Retournez à Contraception III : Autres facteurs et Retards
Quel est le rôle du rabbin dans la prise de décision concernant la contraception ? Dans quels cas celle-ci est-elle permise au début du mariage ?
Points-clés
Quel est le rôle du rabbin dans les décisions relatives à la contraception ?
Les autorités halakhiques interviennent pour déterminer si la contraception est permise selon les circonstances. Elles s’appuient généralement sur l’un des deux modèles suivants :
- Le possèk (décideur) global : Il rend une décision halakhique ferme pour le couple et en assume la responsabilité morale. Ce modèle est prédominant dans la littérature classique, particulièrement lorsque le commandement de procréation (pirya vé-rivya) n’a pas encore été accompli.
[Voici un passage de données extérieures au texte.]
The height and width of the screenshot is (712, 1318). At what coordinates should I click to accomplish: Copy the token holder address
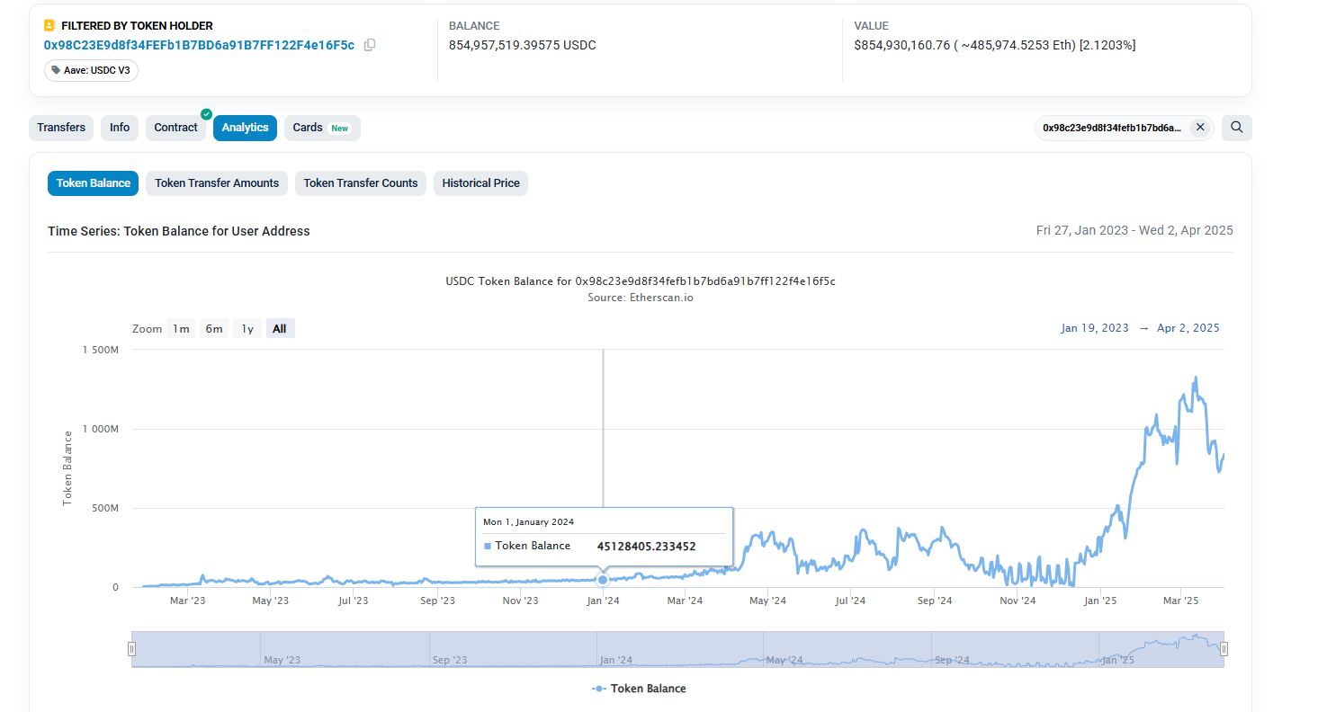[x=370, y=45]
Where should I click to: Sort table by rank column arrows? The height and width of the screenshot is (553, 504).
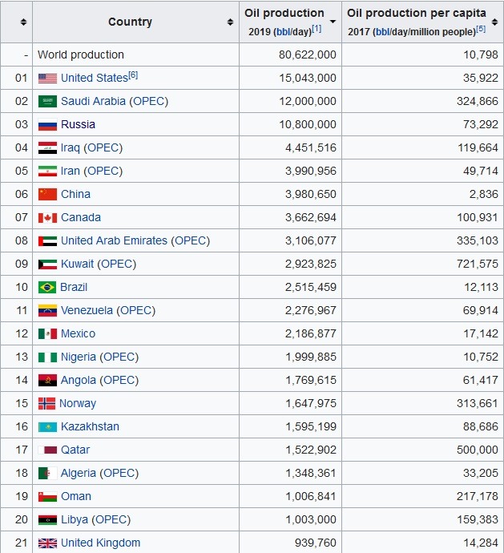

Il considère la contraception comme une question d’une sensibilité extrême, exigeant une expertise rigoureuse et une objectivité absolue.
- Le possèk conseiller : Il expose les principes halakhiques et accompagne le couple dans leur mise en œuvre, laissant aux conjoints le soin de trancher au sein de ce cadre (sauf dans le cas d’une complexité inhabituelle). Ce modèle, plus rare dans les textes anciens, traite la contraception à l’instar des autres domaines de la halakha, accordant une place centrale au discernement du couple face à sa réalité personnelle.
Quel que soit le modèle privilégié, il est important que le couple étudie les lois et sollicite une autorité compétente et empathique, avec laquelle chacun des conjoints se sentira en confiance et entendu.
Pourquoi certaines décisions à propos de la contraception sont-elles limitées dans le temps ?
Les situations de vie étant évolutives, une autorisation temporaire impose une réévaluation régulière. Ce délai peut également revêtir une dimension pédagogique, encourageant le couple à accomplir la mitsva dès que les conditions le permettent. Un couple ne doit pas hésiter à s’enquérir des motifs d’une décision à court terme ou des conditions nécessaires à sa prolongation.
La contraception est-elle permise dès le début du mariage ?
Sur le plan théorique, les critères permettant de différer l’accomplissement de pirya vé-rivya s’appliquent également au début du mariage. Toutefois, de nombreuses autorités se montrent plus exigeantes à ce stade : fonder un foyer est l’idéal même du mariage juif et, par définition, l’obligation de chévèt (peupler la terre) n’a pas encore été honorée.
Néanmoins, certains décisionnaires autorisent plus largement l’usage de la contraception pour une période définie en début de mariage, notamment lorsque la stabilité conjugale du couple est en jeu.
Faut-il privilégier le report du mariage ou un mariage avec contraception ?
Bien que les textes halakhiques encouragent traditionnellement les hommes à se marier à l’âge de vingt ans afin de prévenir l’égarement et hâter la mitsva de procréation, il est d’usage d’attendre d’atteindre une maturité suffisante et de trouver un conjoint adéquat.
Certains décisionnaires voient dans l’usage de contraceptifs une entrave plus active que le simple report du mariage. Cependant, un large consensus se dégage : si l’alternative est de différer l’union, il est préférable de se marier, quitte à recourir temporairement à la contraception (même dans des cas où cela ne serait pas autorisé en temps normal).